# OK, so I have to ask...



## ponyboy (Jul 24, 2008)

Why is there a horse protection forum if the administrators don't want people debating? You know that people are going to have different views on these sorts of topics. Not just slaughter, but what constitutes abuse etc. 

I had what I felt were real, productive answers to the questions asked me in the recently closed thread, and now I will never get a chance to share them.

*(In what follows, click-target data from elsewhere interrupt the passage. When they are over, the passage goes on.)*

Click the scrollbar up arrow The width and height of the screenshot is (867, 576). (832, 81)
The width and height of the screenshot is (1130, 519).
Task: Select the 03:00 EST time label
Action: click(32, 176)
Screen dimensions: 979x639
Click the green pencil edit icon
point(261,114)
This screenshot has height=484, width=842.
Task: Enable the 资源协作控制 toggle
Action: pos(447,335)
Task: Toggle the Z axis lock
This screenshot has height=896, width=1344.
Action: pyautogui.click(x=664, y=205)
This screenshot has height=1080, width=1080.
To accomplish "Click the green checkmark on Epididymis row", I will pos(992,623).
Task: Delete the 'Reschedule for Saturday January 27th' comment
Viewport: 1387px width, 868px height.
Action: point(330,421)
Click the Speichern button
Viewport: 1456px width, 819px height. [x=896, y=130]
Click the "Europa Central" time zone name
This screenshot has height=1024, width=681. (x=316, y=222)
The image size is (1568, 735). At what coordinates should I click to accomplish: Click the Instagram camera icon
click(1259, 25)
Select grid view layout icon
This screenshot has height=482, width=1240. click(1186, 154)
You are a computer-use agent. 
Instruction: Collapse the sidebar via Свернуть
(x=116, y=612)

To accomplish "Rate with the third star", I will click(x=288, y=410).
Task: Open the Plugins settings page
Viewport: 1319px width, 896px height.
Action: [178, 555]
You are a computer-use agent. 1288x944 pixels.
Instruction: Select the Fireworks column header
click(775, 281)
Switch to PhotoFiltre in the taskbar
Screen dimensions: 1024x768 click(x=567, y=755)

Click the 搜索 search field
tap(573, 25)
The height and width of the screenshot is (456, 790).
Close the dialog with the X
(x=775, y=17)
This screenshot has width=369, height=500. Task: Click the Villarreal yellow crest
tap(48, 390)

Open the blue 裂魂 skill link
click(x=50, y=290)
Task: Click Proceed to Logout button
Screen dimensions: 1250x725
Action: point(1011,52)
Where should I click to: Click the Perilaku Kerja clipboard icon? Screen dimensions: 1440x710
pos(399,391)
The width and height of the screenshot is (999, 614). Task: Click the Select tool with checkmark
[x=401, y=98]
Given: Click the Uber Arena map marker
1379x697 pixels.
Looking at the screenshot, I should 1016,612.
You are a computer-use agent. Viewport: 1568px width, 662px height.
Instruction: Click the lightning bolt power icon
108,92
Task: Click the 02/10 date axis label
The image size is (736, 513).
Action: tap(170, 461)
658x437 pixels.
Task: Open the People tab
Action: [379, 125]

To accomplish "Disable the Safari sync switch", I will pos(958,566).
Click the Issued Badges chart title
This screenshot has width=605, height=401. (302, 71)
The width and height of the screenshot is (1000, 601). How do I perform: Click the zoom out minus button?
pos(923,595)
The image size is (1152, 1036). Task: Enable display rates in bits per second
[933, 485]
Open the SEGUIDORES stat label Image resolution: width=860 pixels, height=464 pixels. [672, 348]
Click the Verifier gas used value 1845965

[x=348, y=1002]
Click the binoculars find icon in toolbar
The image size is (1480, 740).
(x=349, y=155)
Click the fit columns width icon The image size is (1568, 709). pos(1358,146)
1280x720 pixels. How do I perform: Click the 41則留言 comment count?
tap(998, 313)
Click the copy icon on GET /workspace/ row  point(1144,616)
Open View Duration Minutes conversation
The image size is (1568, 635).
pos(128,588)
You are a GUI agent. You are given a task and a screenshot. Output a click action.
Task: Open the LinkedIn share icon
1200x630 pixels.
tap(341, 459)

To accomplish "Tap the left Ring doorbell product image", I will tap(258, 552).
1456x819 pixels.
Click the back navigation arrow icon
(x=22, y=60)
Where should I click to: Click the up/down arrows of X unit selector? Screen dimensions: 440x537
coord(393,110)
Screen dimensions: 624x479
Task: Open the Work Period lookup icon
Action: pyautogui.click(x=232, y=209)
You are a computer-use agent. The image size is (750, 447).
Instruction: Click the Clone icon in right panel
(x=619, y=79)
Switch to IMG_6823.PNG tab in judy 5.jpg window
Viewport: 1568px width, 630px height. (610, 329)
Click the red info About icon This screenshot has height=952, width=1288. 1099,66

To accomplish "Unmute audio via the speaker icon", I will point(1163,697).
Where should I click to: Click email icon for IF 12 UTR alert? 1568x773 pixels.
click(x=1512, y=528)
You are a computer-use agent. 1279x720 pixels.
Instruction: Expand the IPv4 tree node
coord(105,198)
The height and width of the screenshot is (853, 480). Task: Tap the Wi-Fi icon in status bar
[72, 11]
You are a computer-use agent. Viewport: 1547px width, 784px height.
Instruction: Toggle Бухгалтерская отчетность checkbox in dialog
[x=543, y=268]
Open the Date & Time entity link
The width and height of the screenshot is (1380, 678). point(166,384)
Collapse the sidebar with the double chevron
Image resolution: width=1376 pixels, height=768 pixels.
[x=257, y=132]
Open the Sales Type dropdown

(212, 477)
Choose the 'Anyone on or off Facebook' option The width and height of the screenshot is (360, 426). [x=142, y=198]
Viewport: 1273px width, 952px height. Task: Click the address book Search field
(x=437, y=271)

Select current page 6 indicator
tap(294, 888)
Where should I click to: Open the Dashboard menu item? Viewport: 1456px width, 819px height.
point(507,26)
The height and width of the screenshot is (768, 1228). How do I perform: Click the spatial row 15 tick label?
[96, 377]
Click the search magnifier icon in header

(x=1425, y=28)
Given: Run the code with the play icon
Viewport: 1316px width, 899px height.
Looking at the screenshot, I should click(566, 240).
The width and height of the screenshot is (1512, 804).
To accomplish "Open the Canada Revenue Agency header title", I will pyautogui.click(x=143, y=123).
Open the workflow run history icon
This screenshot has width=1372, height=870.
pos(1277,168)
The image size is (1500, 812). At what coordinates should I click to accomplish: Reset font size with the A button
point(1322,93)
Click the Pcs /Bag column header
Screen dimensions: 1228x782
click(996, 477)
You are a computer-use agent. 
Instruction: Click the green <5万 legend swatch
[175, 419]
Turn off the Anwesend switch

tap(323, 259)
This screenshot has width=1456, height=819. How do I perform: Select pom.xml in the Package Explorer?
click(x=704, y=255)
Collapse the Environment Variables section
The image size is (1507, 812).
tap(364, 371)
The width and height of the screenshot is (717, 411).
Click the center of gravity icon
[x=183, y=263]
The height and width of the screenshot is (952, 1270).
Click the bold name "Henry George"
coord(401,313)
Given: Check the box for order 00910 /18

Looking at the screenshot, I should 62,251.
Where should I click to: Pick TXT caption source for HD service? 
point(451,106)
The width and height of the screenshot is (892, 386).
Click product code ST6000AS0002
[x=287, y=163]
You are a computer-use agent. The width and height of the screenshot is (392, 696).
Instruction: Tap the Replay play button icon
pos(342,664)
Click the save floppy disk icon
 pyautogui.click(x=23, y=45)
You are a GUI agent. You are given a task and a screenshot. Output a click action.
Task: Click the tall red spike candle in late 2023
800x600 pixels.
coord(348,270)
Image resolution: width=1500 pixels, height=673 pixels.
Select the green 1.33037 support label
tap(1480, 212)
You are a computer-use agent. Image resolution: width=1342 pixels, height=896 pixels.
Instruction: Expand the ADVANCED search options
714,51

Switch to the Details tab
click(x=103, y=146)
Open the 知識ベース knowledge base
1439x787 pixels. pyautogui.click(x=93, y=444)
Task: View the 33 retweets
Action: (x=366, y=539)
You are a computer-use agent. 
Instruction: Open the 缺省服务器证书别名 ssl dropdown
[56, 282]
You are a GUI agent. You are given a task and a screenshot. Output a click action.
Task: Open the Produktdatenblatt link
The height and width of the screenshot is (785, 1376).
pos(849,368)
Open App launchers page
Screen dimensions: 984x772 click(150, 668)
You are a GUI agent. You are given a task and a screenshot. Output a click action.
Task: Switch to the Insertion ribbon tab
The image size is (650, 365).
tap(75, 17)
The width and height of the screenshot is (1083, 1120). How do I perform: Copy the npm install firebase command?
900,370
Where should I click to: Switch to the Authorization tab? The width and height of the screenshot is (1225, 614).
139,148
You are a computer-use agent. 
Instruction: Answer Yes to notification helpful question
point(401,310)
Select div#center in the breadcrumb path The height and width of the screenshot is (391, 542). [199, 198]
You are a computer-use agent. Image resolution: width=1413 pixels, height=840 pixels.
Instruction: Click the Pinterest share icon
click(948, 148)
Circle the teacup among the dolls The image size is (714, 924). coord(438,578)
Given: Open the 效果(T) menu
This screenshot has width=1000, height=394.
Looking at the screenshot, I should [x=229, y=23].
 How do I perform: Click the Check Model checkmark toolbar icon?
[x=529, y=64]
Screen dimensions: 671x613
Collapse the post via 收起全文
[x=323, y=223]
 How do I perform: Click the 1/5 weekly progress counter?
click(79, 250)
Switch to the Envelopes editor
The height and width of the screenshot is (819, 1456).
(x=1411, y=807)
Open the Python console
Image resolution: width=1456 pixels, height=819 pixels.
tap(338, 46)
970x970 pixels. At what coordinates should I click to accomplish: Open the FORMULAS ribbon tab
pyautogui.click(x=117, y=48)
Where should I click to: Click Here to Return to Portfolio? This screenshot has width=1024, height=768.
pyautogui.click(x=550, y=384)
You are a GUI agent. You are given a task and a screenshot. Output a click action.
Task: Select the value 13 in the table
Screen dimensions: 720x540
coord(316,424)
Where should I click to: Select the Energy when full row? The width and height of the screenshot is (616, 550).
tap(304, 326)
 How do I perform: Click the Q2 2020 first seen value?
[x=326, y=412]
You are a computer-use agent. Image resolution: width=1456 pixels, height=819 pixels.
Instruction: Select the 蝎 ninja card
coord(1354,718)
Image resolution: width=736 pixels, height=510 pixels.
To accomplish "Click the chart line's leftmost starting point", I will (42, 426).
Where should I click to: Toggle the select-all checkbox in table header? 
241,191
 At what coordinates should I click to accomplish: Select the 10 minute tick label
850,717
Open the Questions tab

If you want a "Can't we all just get along?" type of message board that's your prerogative, but then don't even allow people to post controversial topics.


----------



## Joshie (Aug 26, 2008)

There's a huge difference between a debate and either 1) beating a dead horse (pardon the pun) or 2) personal attacks.


----------



## LoveSpirit (May 22, 2009)

take what you need and leave the rest


----------



## Vidaloco (Sep 14, 2007)

We always hope that the protection section leans toward the helpful side. Staying with rescue horses and what we can all do to help abusive situations. Occasionally a slaughter topic springs up and since there are many diverse opinions on the subject, it can get ugly. 
When a thread has been open for months, the posts are running into the 3 page realm and seem to just be repeating the same things and members are starting to get hostile, we do close them. 
There is nothing wrong with a healthy constructive sharing of opinions on a subject. When members start throwing hard punches they get locked. We want everyone to feel welcome and happy here, not picked on or offended.


----------



## ponyboy (Jul 24, 2008)

My intention with that thread was just to announce that the slaughter plant had been closed because I know some people here saw the initial story on it. It was other people that started the debate, and I should have known better than to start replying. I usually avoid this forum because of threads getting locked, and will go back to doing so.


----------



## Vidaloco (Sep 14, 2007)

I'm very sorry you feel that way.


----------



## Beloved Killer (May 23, 2009)

Vidaloco said:


> I'm very sorry you feel that way.


I just feel very sorry.


----------